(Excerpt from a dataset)
========================

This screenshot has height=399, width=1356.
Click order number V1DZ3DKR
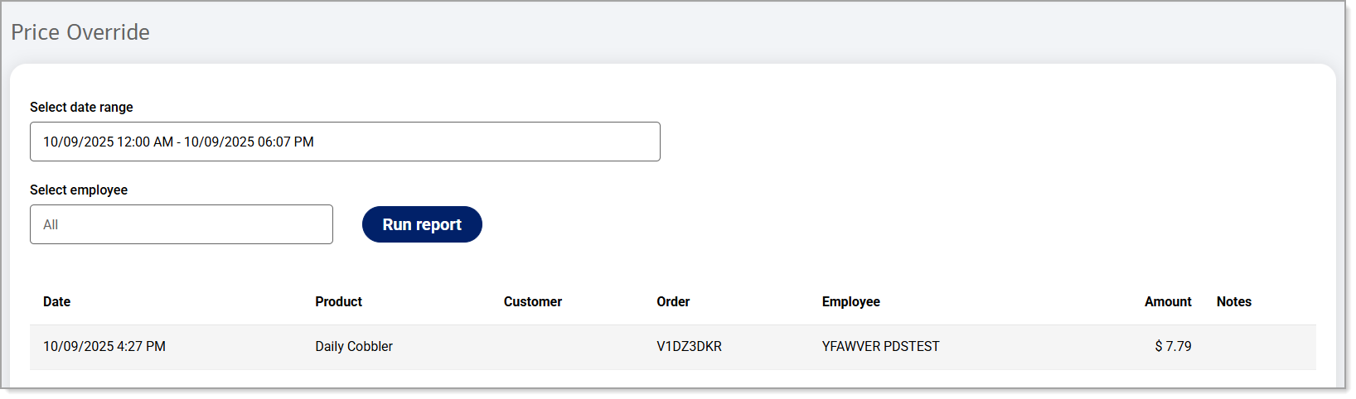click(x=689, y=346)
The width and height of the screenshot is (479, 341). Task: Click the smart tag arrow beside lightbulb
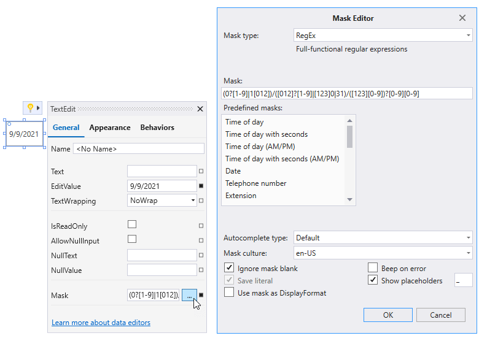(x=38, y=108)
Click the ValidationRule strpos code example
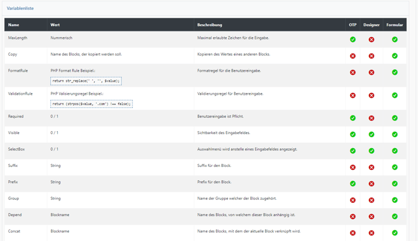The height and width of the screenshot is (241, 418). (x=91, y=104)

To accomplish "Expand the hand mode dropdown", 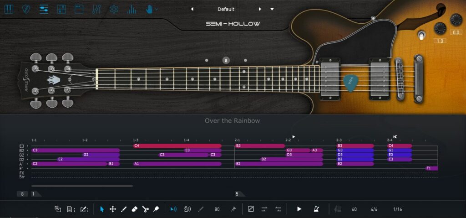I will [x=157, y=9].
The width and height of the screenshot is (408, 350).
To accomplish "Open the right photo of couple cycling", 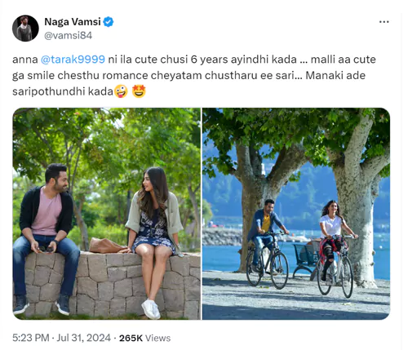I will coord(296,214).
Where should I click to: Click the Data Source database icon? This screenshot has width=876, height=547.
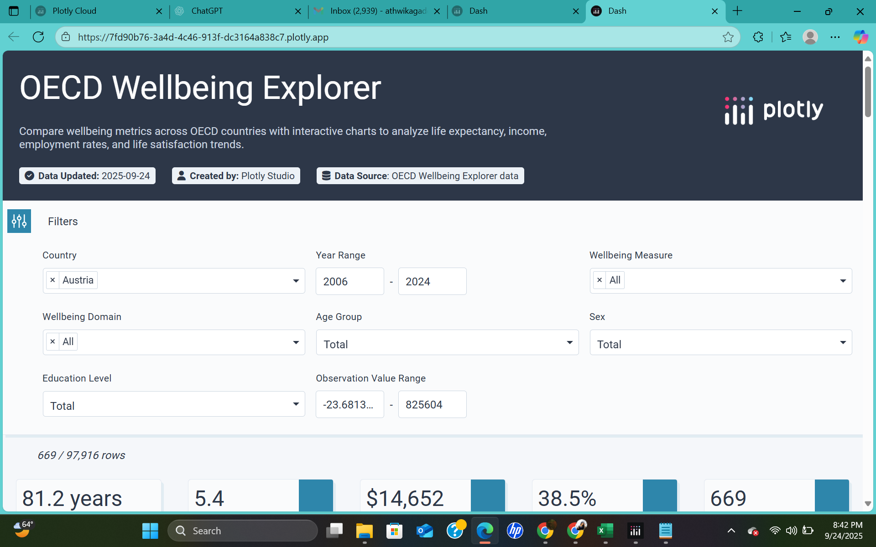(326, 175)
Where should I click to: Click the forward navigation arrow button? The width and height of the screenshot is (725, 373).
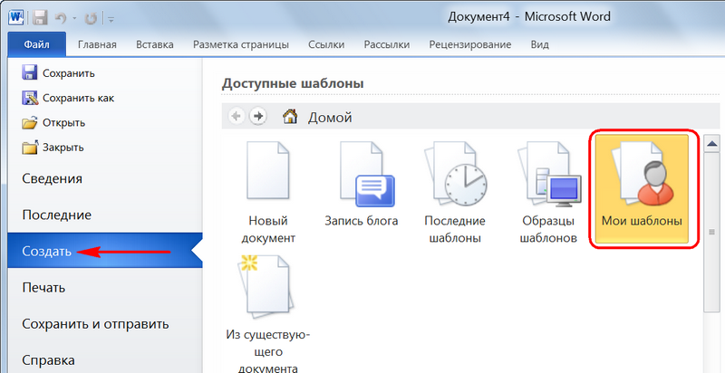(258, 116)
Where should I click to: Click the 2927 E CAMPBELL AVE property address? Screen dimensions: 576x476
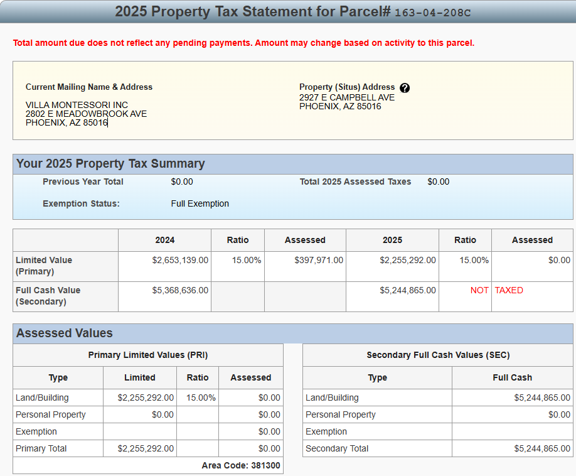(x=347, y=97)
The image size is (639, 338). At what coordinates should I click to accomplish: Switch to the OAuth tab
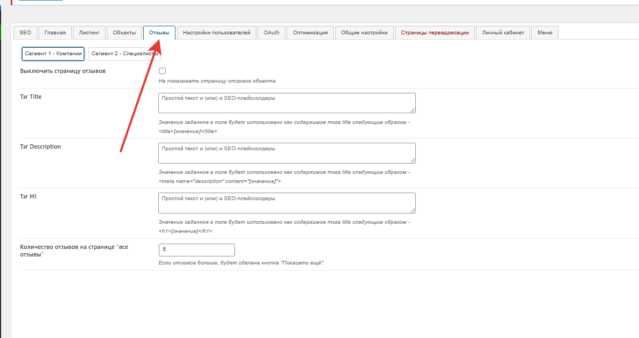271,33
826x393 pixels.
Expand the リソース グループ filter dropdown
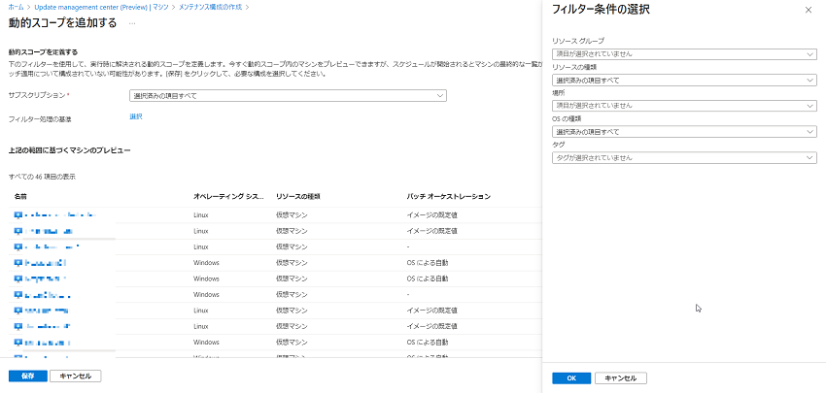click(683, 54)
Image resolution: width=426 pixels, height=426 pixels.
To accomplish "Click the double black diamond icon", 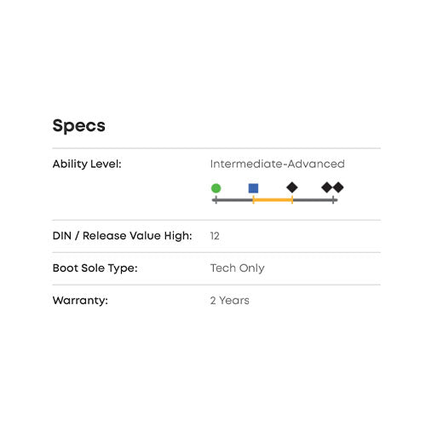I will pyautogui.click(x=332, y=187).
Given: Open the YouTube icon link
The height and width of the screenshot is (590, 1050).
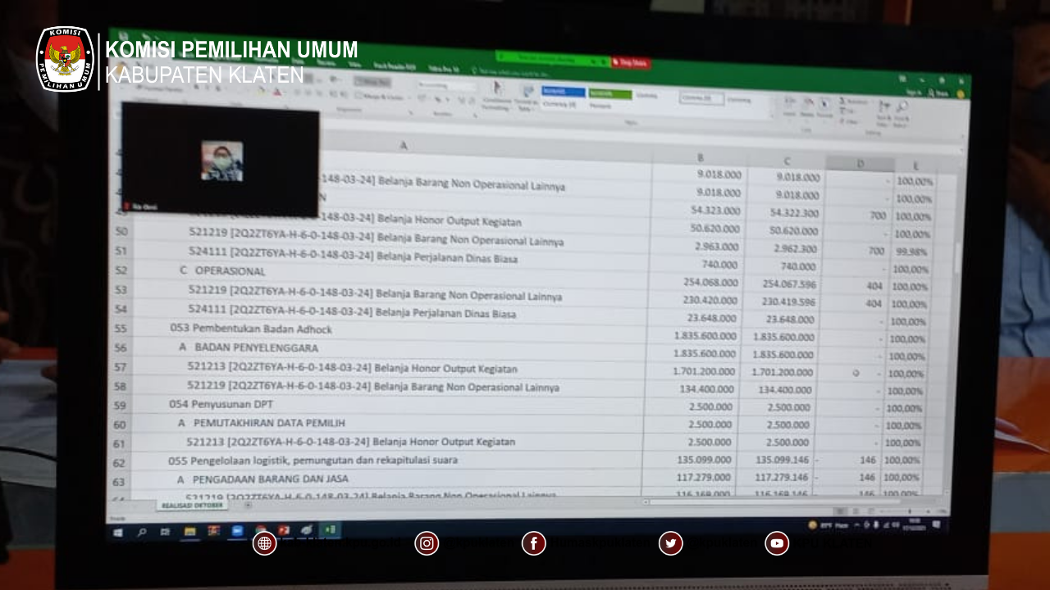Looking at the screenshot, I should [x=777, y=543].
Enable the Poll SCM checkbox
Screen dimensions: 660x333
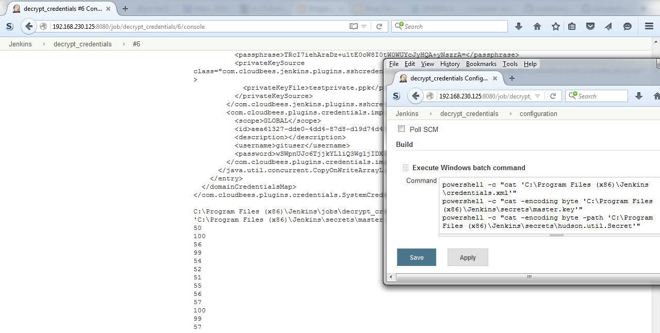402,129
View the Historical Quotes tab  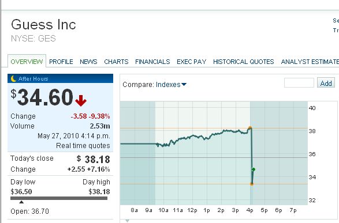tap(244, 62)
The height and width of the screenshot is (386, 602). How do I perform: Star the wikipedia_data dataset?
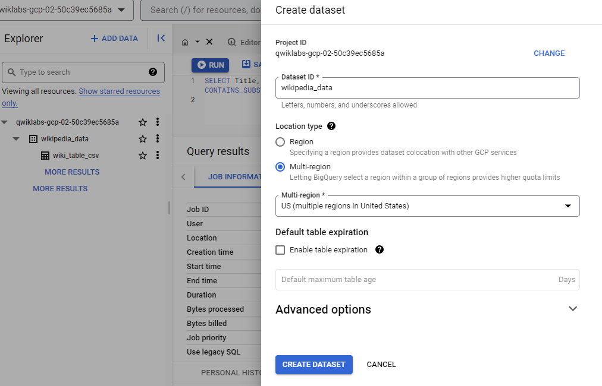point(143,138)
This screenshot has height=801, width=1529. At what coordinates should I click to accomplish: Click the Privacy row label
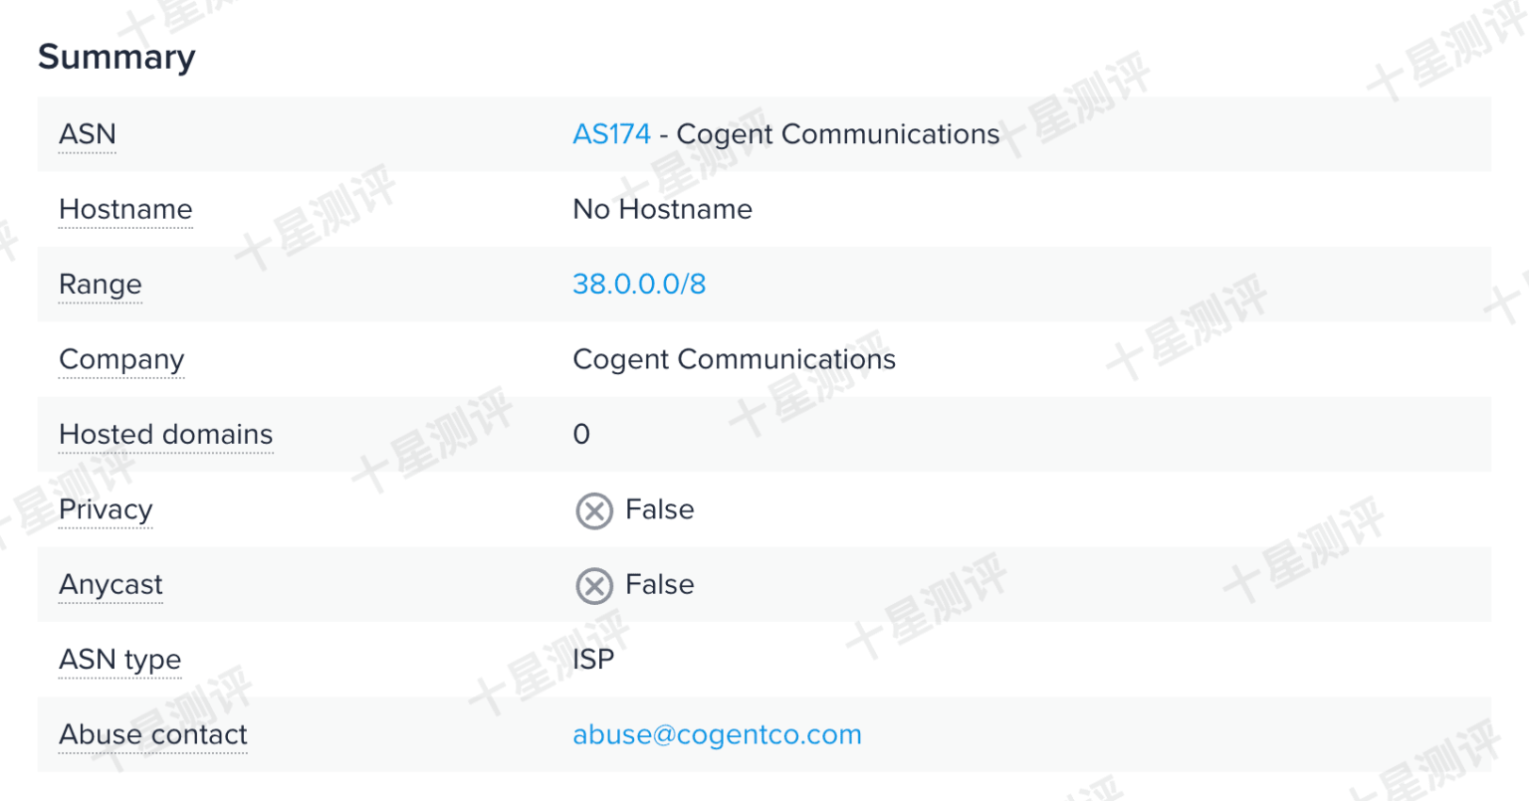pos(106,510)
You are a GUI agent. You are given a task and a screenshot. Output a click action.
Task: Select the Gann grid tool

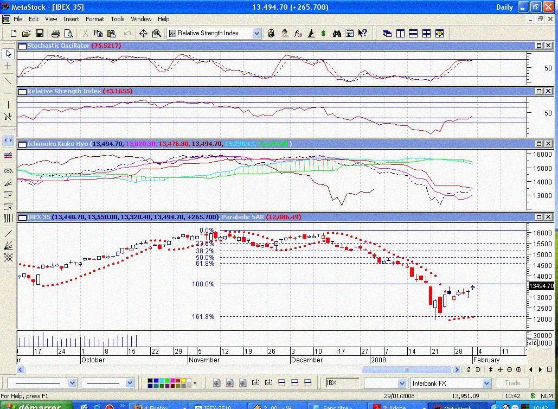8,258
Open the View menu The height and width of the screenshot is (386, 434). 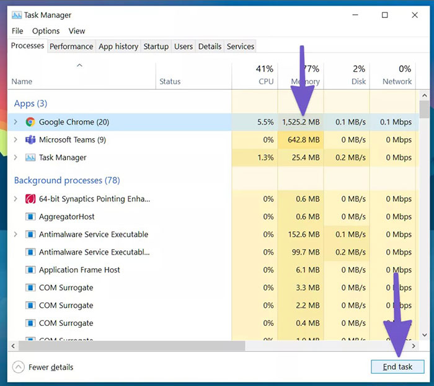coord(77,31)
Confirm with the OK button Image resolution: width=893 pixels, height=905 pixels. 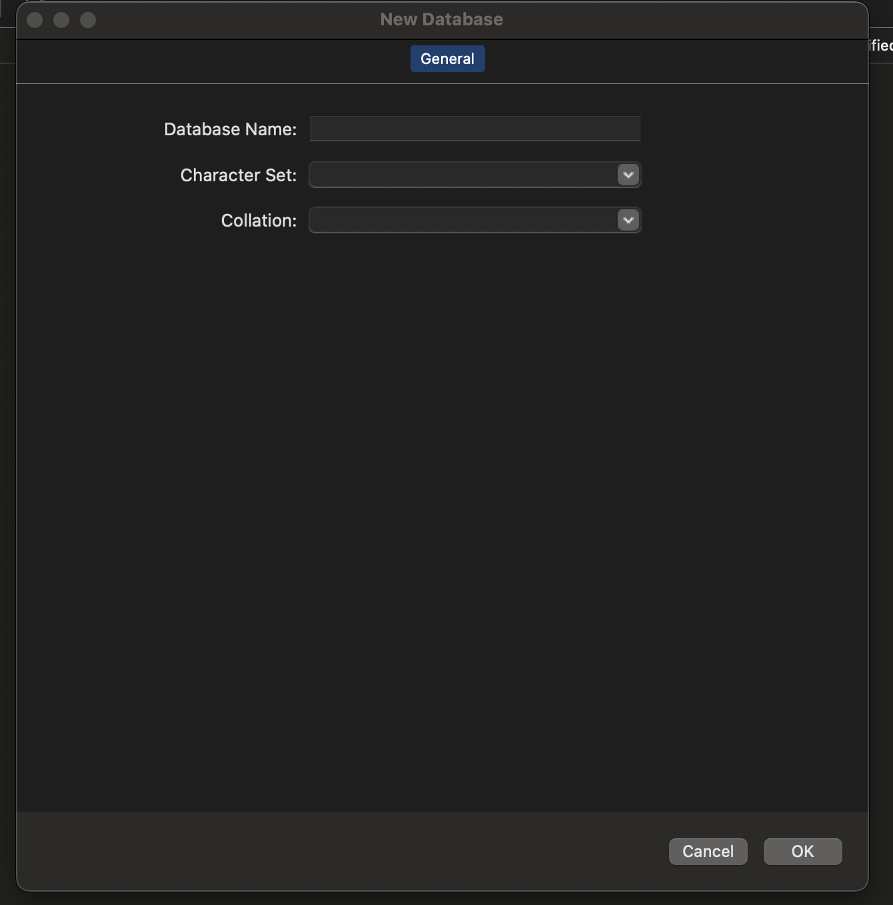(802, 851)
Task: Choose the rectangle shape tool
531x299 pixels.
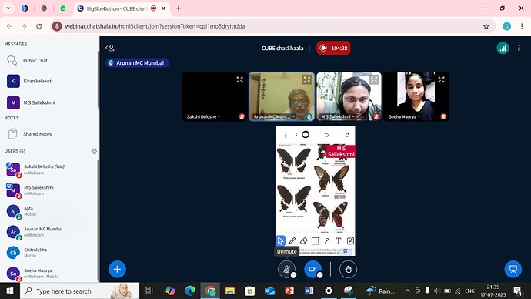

========================

→ **Aim of the task**: Extract every line from the entries above that contains the word "coordinates". Only lines where the word has the same capitalization count.

→ **Complete response**:
The image size is (639, 338). At what coordinates should I click to accomplish: Switch to the OAuth tab
This screenshot has height=801, width=1529. At what coordinates should I click to accomplish: Click the Privacy row label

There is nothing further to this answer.